But remember… the space “above the fold”…

This is what a user first sees on a page without scrolling. That space should contain the main action/s you want your visitors to take!

So think long and hard about what you put there!

8. Colour/Font Choices Make Content Hard To Read

Unless you have a VERY good reason for it, PLEASE avoid DARK backgrounds & light text – it’s far too hard to read! Go for dark text (that’s black or dark gray) on a light background.

Black & white for content blocks usually works best!

And make sure that your font size is not too small either, especially if you have “terms of service” type pages which you want clients to read…

9. Using Non-Standard Link Colours and Styles

And speaking of colours… Changing away from the default link colors and NOT leaving them underlined, can reduce their effectiveness.

Unless there is a specific design need for it, stick closely to the DEFAULT link colors (blue and purple) and keep your links underlined.

It’s what people expect and are used to looking for.

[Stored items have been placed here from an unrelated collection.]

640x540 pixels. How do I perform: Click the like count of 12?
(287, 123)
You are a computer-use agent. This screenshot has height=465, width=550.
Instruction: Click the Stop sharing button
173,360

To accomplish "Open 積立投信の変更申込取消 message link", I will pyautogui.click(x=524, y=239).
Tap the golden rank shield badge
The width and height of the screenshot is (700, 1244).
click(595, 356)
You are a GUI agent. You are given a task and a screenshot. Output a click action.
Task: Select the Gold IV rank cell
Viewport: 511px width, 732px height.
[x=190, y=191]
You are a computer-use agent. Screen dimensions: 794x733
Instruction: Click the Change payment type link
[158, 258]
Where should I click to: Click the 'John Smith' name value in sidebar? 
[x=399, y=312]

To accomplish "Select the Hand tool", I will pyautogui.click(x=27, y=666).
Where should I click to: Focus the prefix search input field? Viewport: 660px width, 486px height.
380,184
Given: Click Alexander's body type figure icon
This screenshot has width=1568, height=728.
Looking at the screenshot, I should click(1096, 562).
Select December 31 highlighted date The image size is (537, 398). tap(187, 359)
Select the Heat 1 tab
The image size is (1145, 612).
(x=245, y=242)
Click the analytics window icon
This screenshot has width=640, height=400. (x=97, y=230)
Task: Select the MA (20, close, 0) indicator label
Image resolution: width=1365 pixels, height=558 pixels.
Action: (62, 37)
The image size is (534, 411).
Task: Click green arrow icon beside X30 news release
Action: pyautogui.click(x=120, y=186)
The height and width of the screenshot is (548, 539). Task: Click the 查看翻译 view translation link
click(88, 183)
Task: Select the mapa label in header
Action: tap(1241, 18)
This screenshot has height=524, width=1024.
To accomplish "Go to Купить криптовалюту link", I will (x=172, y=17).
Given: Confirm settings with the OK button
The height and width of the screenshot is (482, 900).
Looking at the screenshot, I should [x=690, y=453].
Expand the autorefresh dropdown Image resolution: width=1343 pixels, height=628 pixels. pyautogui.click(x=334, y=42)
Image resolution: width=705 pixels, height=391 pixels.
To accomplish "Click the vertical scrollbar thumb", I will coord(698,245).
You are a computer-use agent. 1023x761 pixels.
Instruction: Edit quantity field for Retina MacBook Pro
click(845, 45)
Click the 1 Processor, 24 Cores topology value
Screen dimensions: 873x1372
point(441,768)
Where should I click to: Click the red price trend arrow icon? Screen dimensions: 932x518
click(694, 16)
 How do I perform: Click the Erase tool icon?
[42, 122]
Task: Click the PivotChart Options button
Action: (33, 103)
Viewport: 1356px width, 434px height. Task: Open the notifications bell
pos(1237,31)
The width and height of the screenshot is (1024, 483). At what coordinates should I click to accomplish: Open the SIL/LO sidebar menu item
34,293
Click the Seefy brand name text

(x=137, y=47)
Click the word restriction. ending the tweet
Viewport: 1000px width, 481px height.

Change these at your peril!

10. Dead/Outdated Links

Make sure ALL your links – to your OWN pages, and to other sites – are working!

Nothing is more frustrating (and unprofessional) than referring your visitors to a link which is dead!

Remember to check your off-site links regularly. If visitors end up at a dubious link, it reflects on your credibility. Watch out for linked domains that have changed hands, or expired, and no longer contain content relevant to your audience.

11. Flash

Home pages which feature only a flash animation/intro not only annoy visitors, they are very poor for search engine optimisation (SEO) purposes.

While you can use small elements of flash in pages to make them snazzier (see caveats above), don’t have pages which are ONLY made up of flash elements.

12. Audio/Video Which Auto-Starts

Is any audio/video “in their face” as soon as visitors arrive at your page?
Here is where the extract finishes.